Multi-party energy management for smart building cluster with PV systems using automatic demand response

• An innovative energy management framework for operating the smart building cluster is proposed.
• Optimization model of smart buildings is developed based on the non-cooperative game theory.
• The process for solving the Nash equilibrium is modeled as a multi-objective optimization problem.
• The proposed method is able to reduce the total cost of smart buildings by 4.6% and improve the load factor of the smart building cluster from 0.68 to 0.76.

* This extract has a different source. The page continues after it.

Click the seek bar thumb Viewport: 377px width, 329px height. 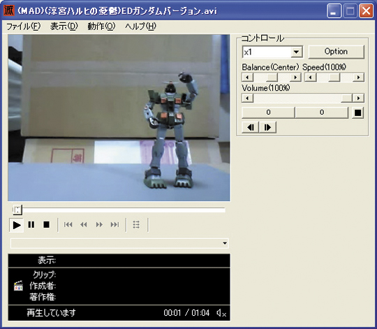click(x=17, y=210)
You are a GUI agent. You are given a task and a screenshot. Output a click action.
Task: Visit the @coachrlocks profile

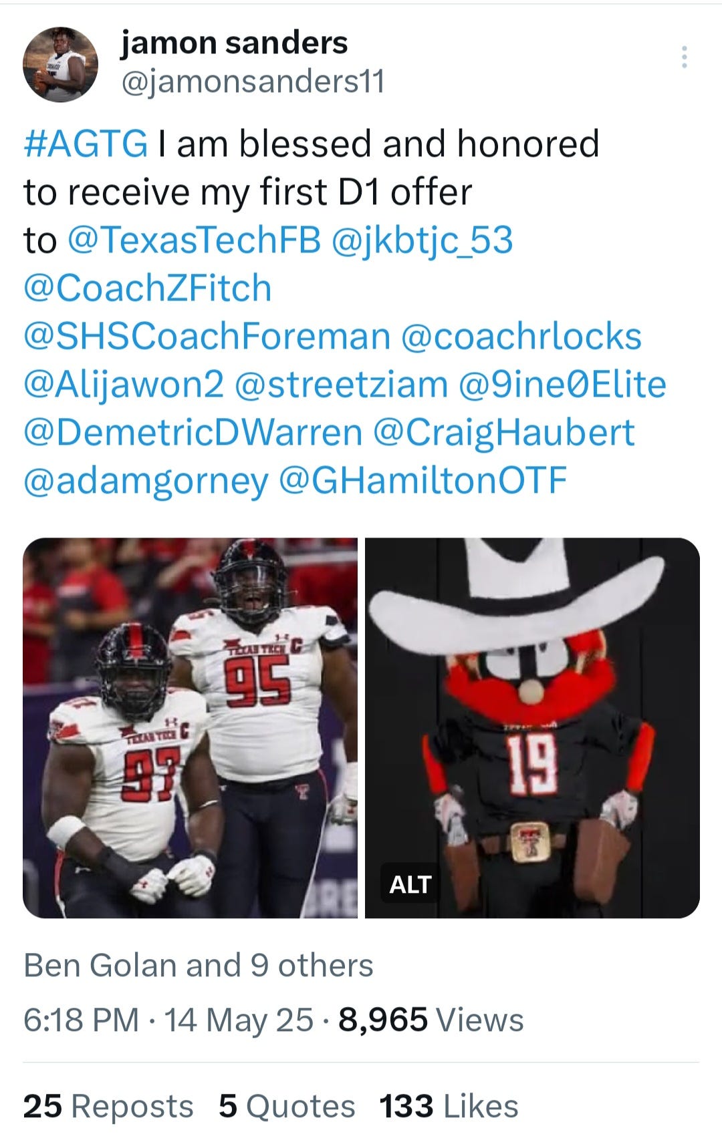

In a smart grid environment, the joint operation of multiple Smart Buildings (SBs) could be more advantageous than the independent operation of each individual SB. In order to enable the joint operation, the concept of Smart Building Cluster (SBC) is introduced in this paper. An energy management framework for achieving optimal operations of SBC is proposed, and the information exchange processes between the Smart Building Cluster Operator (SBCO) and the participating SBs are described. A multi-party energy management model for SBC based on non-cooperative game theory is proposed, considering building-integrated PV systems and automatic demand response (ADR), with all participating SBs viewed as players in the game. The existence of Nash equilibrium in the game model is proved, and the process for solving the Nash equilibrium strategy is modeled as a multi-objective optimization problem (MOP). Furthermore, the solution method and procedure based on an iterative method are proposed. Finally, via a practical example, the effectiveness of the model is verified. The proposed method is able to reduce the total cost of the SBs by 4.6% and improve the load factor of the SBC from 0.68 to 0.76 when the proportion of shiftable loads is 25% in the total load profile.